The last time the Portland native (now Oxford man) swung through town, in 2009, he was carrying a piano record, Master Box, his first release on his own Archaic Future Recordings. This time through, he's teamed with Apohadion Records on Station Wagon Interior Perspective, a 20-minute four-suite work with a couple of bonus tracks tacked on.
Apohadion is Rustic Overtone (and more) trombonist David Noyes and renaissance man Pat Corrigan's lovechild, and its DIY ethic couldn't be a better fit for Stillman's folk/jazz project, ode as it is to John Fahey, the influential fingerstyle guitarist who was well known for going his own way and doing his own thing from the '60s until his death in 2001.
He was the type of artist releasing his music on his own label back in the 1970s, when such a thing really wasn't done. Cutting a record back then was a bit more of a project. Starting out fairly clean-cut and precise, like the quickly repeating phrases he would pick out on a steel-string acoustic guitar, Fahey got hairier and his music got thornier, delving into heavily reverbed electrified pieces in his late career.
Don't go in expecting the kind of tribute album that Arborea worked out for Robbie Basho, though, with loving odes to his actual playing style.
This is more of a creative response to a life lived (and there actually isn't a note of guitar here).

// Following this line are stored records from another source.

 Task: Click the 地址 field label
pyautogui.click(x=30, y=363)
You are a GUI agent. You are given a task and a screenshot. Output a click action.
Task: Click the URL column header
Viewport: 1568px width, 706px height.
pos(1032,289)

It's noisy and irreverent and unexpected just like the guy Wilco guitarist and Fahey friend Nels Cline remembers dropping trou and taking a leak in front of a folk festival crowd, but also remarkably precise and thought-provoking, just like Fahey's inventive approaches to the guitar fretboard.
Only maybe "Part III: Stomp" could be said to actually sound like a Fahey tune. It has his pacing, a restless forward momentum of repeating phrases, Stillman on the drums to hit an isolated cymbal like Fahey pinging a harmonic. It's hopeful, too, with the horn section (the Archaic Future Players) bringing in a bright sun in descending phrases.
It's like the best backing to any 1970s superhero cartoon there ever was, with Spider-Man and Firestar zipping off to fight a swarm of comet-irradiated bees.
Those horns feature Noyes on trombone, along with Kenny Warren on trumpet, Jeremy Udden on "C melody saxophone" (I put that in quotes to remind you to Google it and learn a bunch of stuff about saxophone inventor Adolphe Sax), and Benjamin Stapp on tuba.
The latter instrument is a significant presence and has a lot to do with why Stillman's arrangements sound so novel.
"Part III" isn't much of a "stomp" when it comes down to it, at least not like you'd expect. And neither is "Part I: Waltz" much of a classical waltz, or "Part II: Blues" much like what comes out of the guitars of Buddy Guy and BB King.